Omg, I did it again today and dang. I felt a thousand times better about the situation when I didn’t assume the biostatistician hated me and wanted the project to fail. It was a whole new perspective, and probably a much, much better one.
Dang! We even both lived in Wads?! This is just insane! I also lived in West Wads, on first floor, in Mafia. Anyway … you posts convince me more and more that I should continue seeing a therapist. I loved that at MTU, it was free! (Oh, the life!) I, too, assume people intend to hurt me. Just the other day, I was told my sweater was cute BUT you can’t see the tank underneath. I immediately took this as some sort of conditional compliment (as in, the sweater wasn’t *that* cute because the black tank top I had on underneath it wasn’t super visible. So, I responded with something to the tune of ‘Thanks? You aren’t supposed to see it … it’s black.” I was promptly told my response was very rude. I’ve been stewing on that, and I can see how the response was rude, but … the compliment given was also rude. Alas, I deviate from my main point. I’m glad we found each other now.
My Aunt said to me last night that if she could give any gift ever to young women of the world it would be two-fold. (1) That they would know that their life is exactly as it is meant to be at that moment and that (2) the same goes for their appearance. Can you imagine how different life would be? I, for one, am certain you looked darling in that sweater, whether or not the tank top was visible!

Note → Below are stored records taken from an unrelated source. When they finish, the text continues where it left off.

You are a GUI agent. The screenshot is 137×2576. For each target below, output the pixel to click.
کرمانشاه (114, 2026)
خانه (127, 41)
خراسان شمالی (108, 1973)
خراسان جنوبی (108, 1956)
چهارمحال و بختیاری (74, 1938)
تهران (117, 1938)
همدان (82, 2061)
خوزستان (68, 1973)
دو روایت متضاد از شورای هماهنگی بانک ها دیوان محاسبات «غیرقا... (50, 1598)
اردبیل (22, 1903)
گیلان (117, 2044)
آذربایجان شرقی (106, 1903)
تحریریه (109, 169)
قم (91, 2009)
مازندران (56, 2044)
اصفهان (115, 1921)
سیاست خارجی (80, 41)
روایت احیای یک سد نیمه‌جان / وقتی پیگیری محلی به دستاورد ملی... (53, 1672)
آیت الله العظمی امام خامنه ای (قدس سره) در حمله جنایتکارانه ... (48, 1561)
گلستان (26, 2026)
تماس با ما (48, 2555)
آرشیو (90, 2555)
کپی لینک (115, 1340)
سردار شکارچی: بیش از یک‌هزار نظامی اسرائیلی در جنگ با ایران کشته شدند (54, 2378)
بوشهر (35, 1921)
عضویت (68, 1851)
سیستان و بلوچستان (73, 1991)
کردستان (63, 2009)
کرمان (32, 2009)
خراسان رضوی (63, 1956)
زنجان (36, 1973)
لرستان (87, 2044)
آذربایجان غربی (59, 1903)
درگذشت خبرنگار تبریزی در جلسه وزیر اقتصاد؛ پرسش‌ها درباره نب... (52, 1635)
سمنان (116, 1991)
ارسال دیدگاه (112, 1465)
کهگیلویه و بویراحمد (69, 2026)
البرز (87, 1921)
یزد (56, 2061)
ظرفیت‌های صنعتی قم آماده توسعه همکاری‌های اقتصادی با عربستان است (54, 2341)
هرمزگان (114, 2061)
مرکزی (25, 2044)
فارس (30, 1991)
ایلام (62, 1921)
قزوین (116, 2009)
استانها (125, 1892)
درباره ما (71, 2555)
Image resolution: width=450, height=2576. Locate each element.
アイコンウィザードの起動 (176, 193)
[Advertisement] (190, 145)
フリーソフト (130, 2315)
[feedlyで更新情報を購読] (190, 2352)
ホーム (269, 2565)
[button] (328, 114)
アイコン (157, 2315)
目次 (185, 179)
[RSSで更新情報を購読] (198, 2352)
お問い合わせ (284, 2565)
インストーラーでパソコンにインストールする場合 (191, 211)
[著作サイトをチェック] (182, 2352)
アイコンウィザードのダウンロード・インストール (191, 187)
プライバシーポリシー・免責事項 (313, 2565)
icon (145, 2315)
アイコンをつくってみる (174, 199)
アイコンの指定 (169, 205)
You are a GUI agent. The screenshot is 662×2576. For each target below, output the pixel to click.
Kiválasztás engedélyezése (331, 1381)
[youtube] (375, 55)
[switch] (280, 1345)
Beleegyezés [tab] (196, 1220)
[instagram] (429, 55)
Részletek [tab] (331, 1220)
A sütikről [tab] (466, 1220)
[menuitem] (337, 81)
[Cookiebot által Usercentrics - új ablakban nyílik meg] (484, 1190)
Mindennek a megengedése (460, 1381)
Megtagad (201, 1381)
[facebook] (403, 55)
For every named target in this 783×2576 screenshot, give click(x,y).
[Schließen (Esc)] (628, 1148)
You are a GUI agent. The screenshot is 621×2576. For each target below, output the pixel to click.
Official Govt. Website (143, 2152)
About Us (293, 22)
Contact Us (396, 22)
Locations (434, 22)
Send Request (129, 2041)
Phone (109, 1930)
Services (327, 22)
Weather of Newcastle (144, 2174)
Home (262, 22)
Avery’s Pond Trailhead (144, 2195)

Man, we were like two ships in the freaking night at Tech, eh? I mean… except for all those chem classes where there was no passing, really 🙂
Loved the flashback to Band, although somehow I have no recollection of who Tim Haight is. I had forgotten about you playing the bells (somehow, although now I recall you playing them a lot), and I am now reminded of that Crazy Song we played and how well you played the crazy fast part on the bells. I was always impressed. No recollection of the song name though. My memory seems to be particularly bad today. Miss you!
OMG! Abram’s Pursuit? Abraham’s Pursuit?! Something like that! I remember that song! But totally didn’t until you said that… and I have no idea where the name came from. The deepest recesses of my brain, I’m sure! Do you remember how awesome we all felt every time we performed that sing?! In our section it was half playing, half choreography just to have the whole thing covered. At one point in the song, we had to do something like Evan played the bells with his left hand, chimes with his right while I played the bells with my right hand, xylophone with my left just to make it work… so much fun! Nerdy or not, I’m super glad for my band memories!
Also, I’m surprised you don’t remember my bells given that you had to sit next to them on the bus every day for years! lol! What a good flashback!!